Prediction of cell migration potential on human breast cancer cells treated with Albizia lebbeck ethanolic extract using extreme machine learning

Abstract

AbstractCancer is one of the major causes of death in the modern world, and the incidence varies considerably based on race, ethnicity, and region. Novel cancer treatments, such as surgery and immunotherapy, are ineffective and expensive. In this situation, ion channels responsible for cell migration have appeared to be the most promising targets for cancer treatment. This research presents findings on the organic compounds present in Albizia lebbeck ethanolic extracts (ALEE), as well as their impact on the anti-migratory, anti-proliferative and cytotoxic potentials on MDA-MB 231 and MCF-7 human breast cancer cell lines. In addition, artificial intelligence (AI) based models, multilayer perceptron (MLP), extreme gradient boosting (XGB), and extreme learning machine (ELM) were performed to predict in vitro cancer cell migration on both cell lines, based on our experimental data.
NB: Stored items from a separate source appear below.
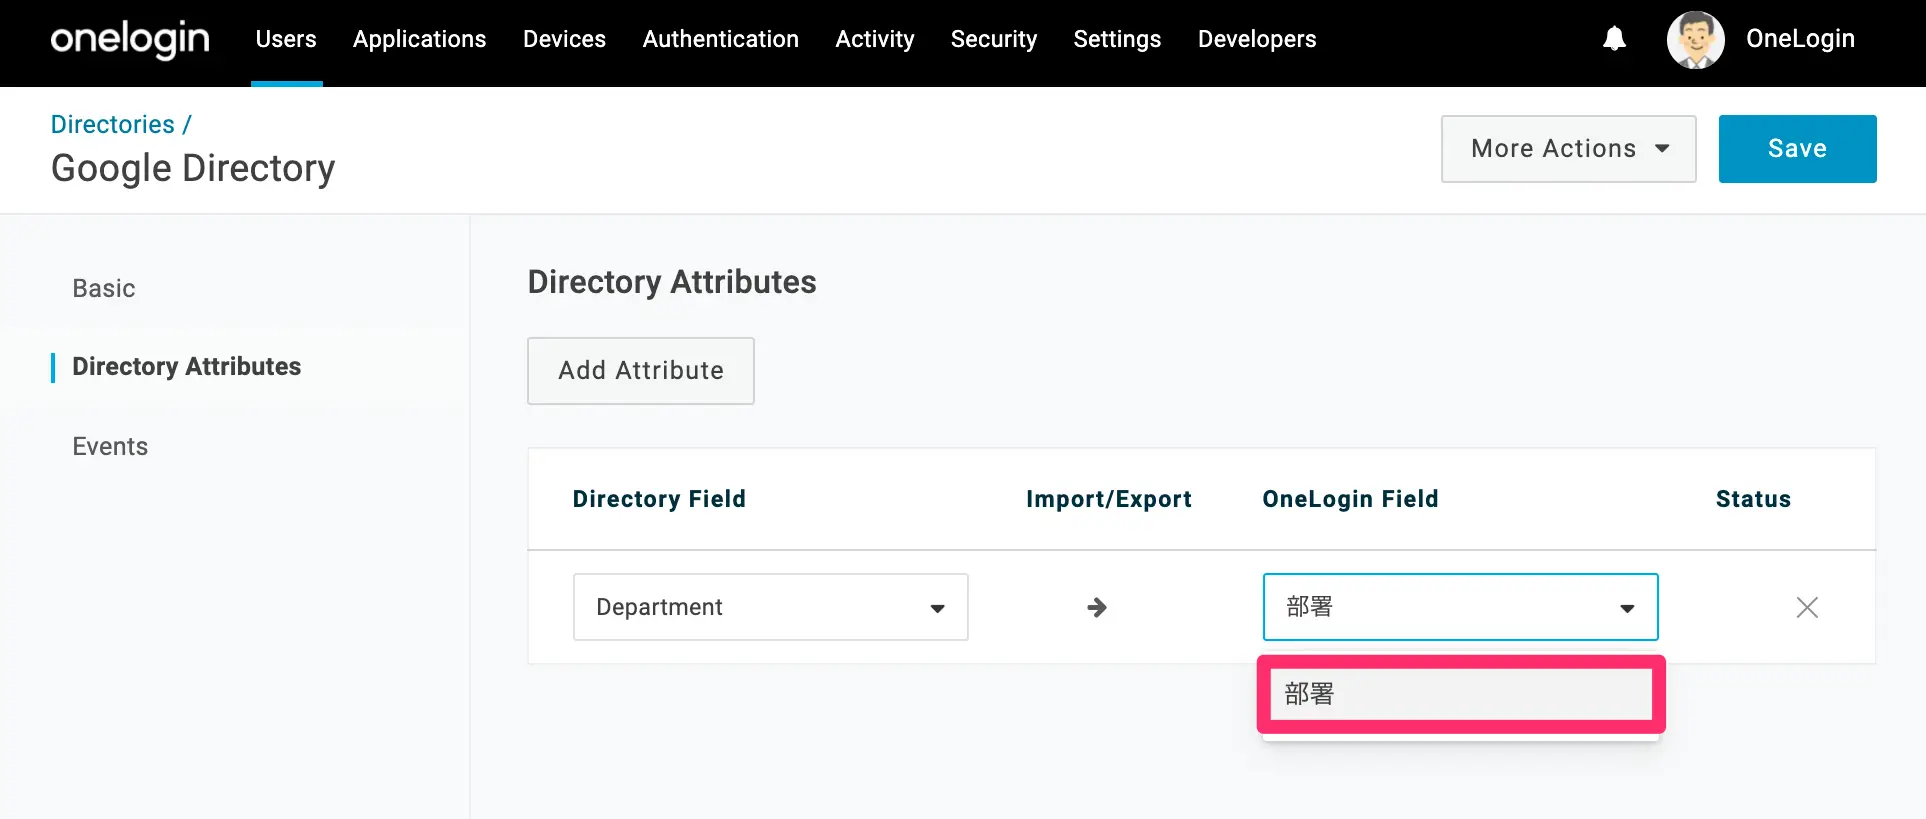Open the More Actions dropdown

(x=1568, y=149)
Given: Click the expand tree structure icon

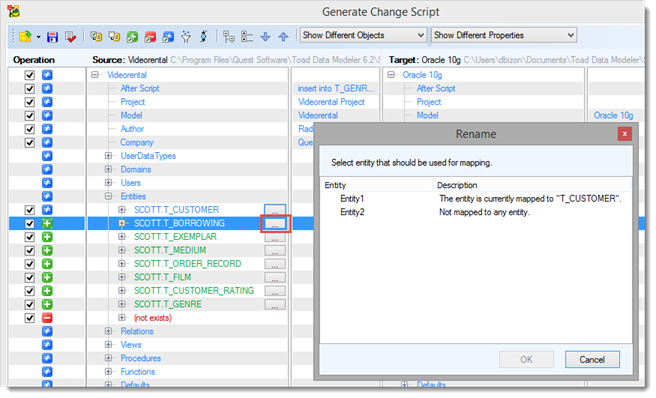Looking at the screenshot, I should coord(229,37).
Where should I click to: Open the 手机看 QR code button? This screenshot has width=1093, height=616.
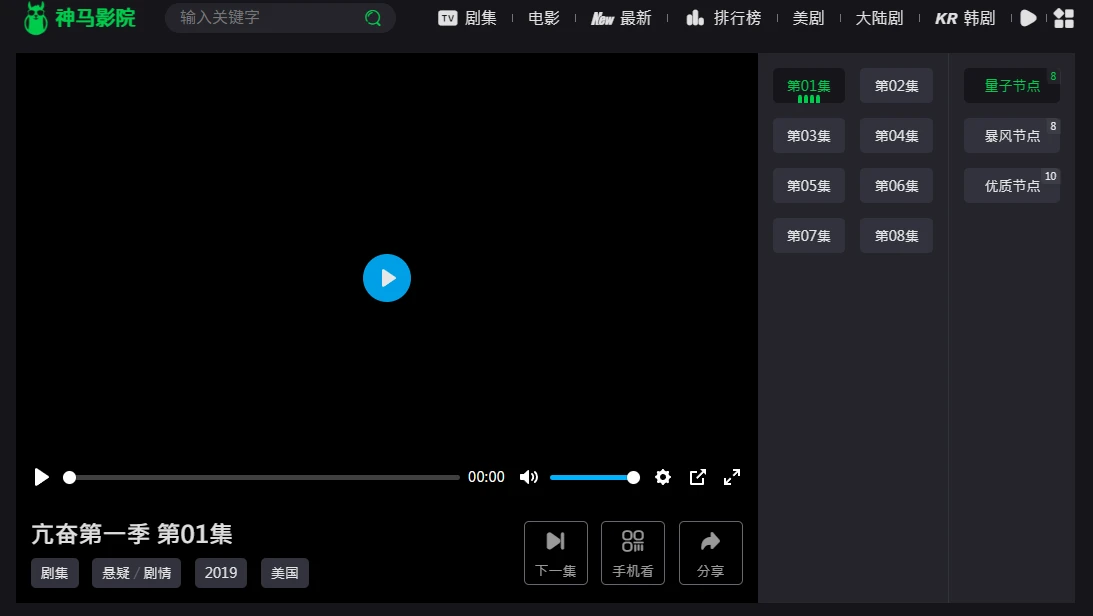click(x=633, y=553)
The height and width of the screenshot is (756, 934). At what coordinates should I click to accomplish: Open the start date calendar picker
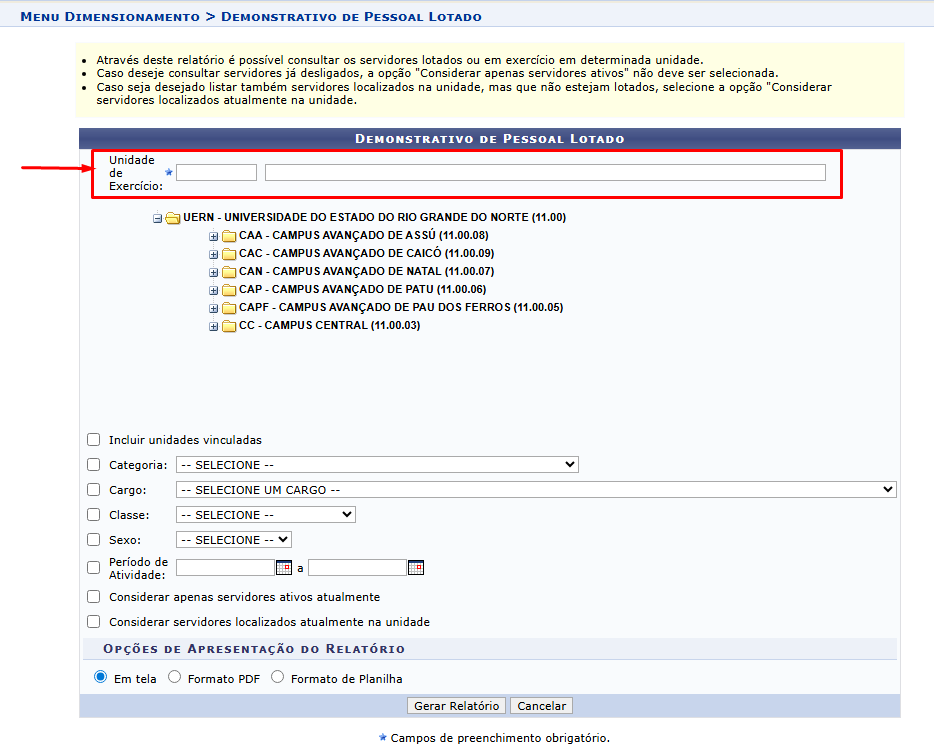click(283, 568)
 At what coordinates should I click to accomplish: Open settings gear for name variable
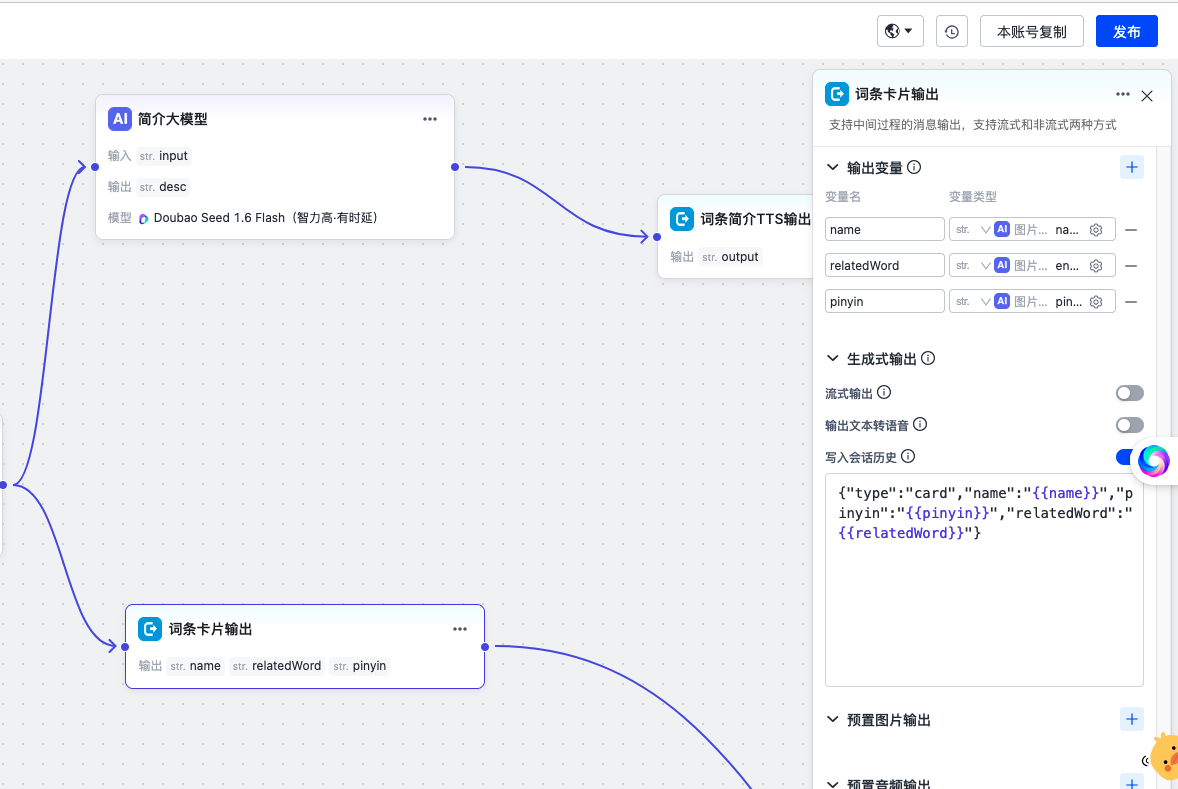tap(1096, 230)
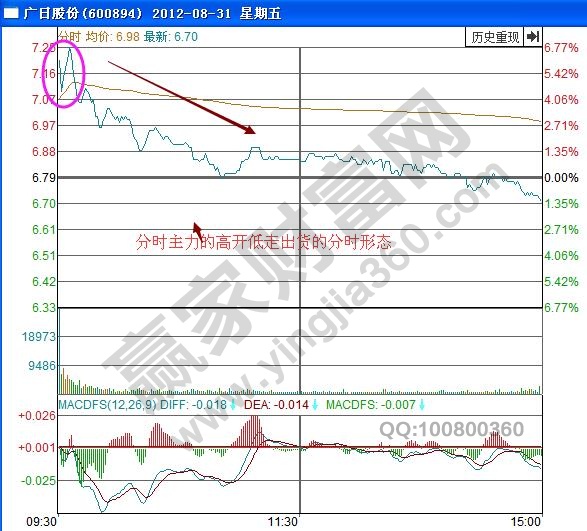Click the magenta circled opening peak
Image resolution: width=587 pixels, height=531 pixels.
point(64,73)
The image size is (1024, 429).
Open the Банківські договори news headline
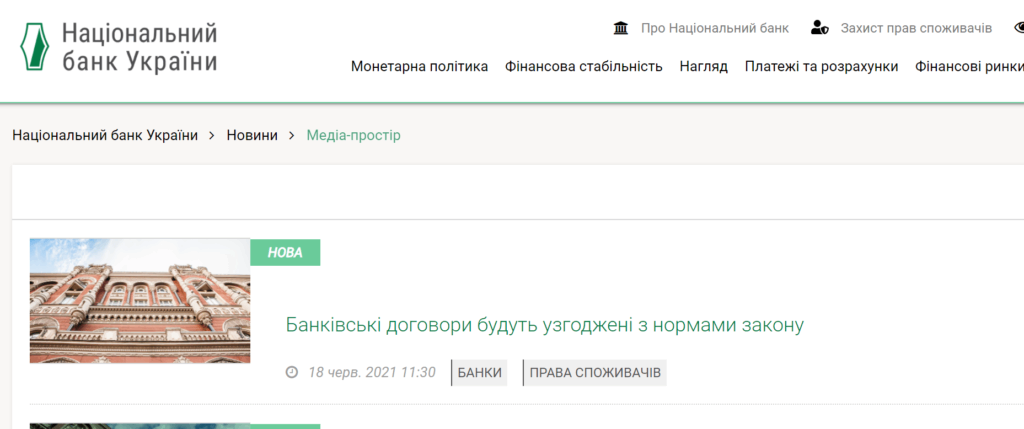(545, 325)
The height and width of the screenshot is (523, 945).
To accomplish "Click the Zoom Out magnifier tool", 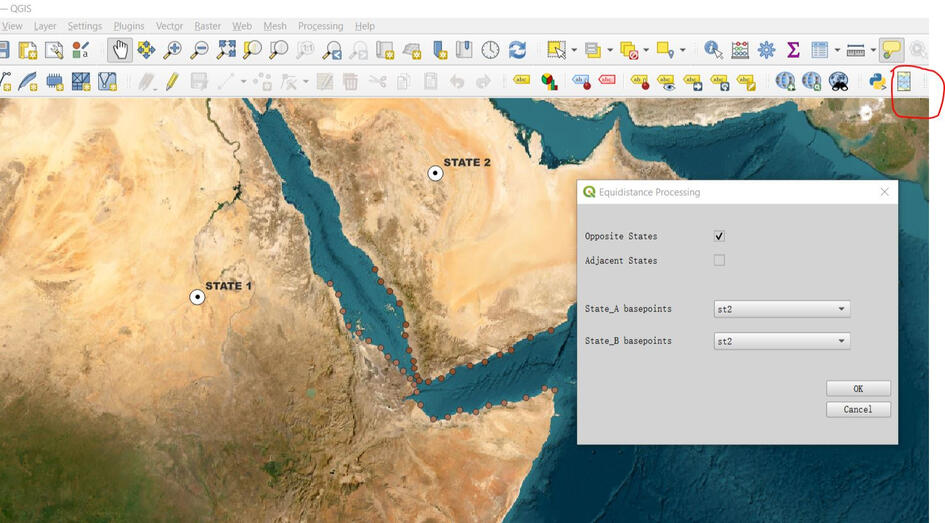I will pos(199,50).
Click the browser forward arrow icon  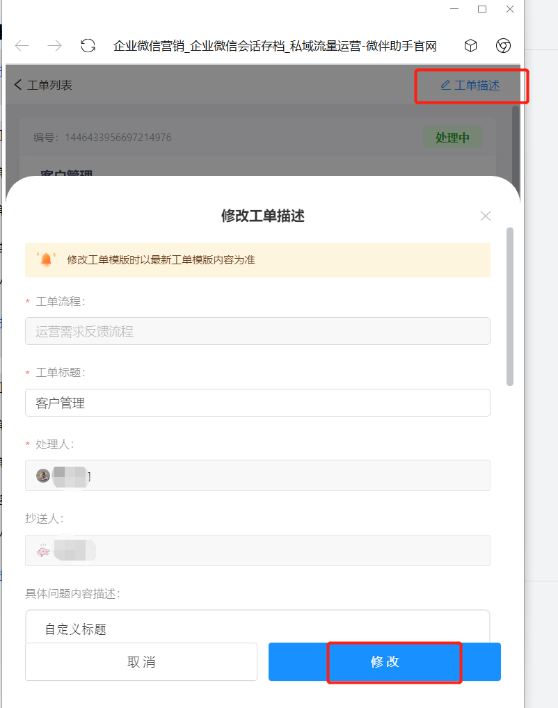point(55,45)
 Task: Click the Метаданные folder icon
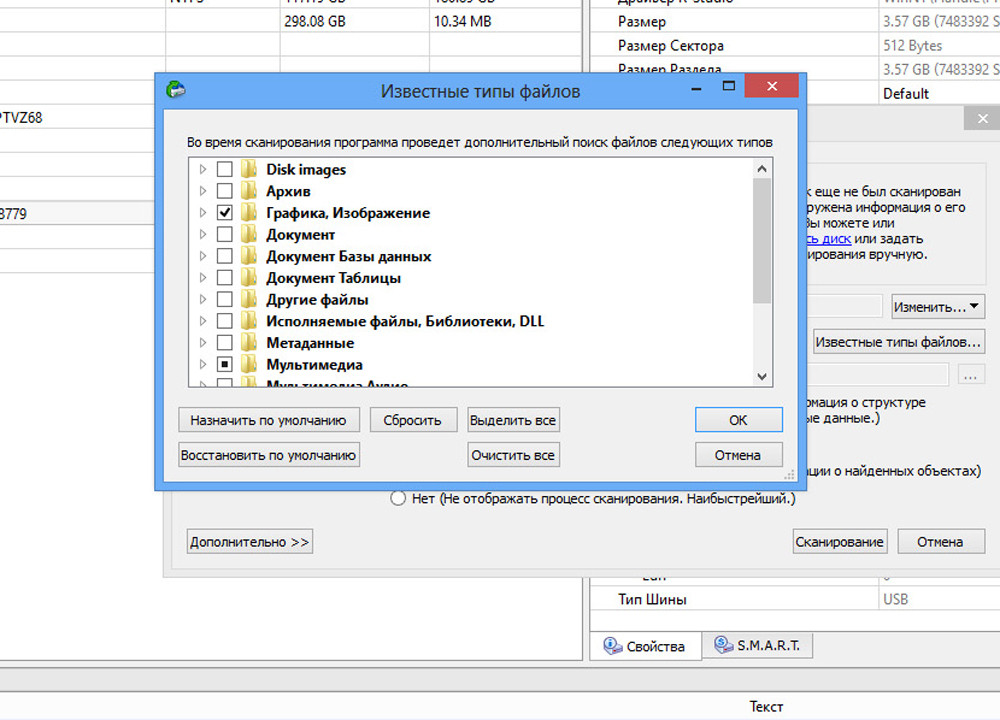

The organic compounds composition of the ALEE was studied using gas chromatography-mass spectrometry (GC–MS) analysis. Cytotoxicity, anti-proliferations, and anti-migratory activity of the extract using Tryphan Blue, MTT, and Wound Heal assay, respectively. Among the various concentrations (2.5–200 μg/mL) of the ALEE that were used in our study, 2.5–10 μg/mL revealed anti-migratory potential with increased concentrations, and they did not show any effect on the proliferation of the cells (P < 0.05; n ≥ 3). Furthermore, the three data-driven models, Multi-layer perceptron (MLP), Extreme gradient boosting (XGB), and Extreme learning machine (ELM), predict the potential migration ability of the extract on the treated cells based on our experimental data. Overall, the concentrations of the plant extract that do not affect the proliferation of the type cells used demonstrated promising effects in reducing cell migration. XGB outperformed the MLP and ELM models and increased their performance efficiency by up to 3% and 1% for MCF and 1% and 2% for MDA-MB231, respectively, in the testing phase.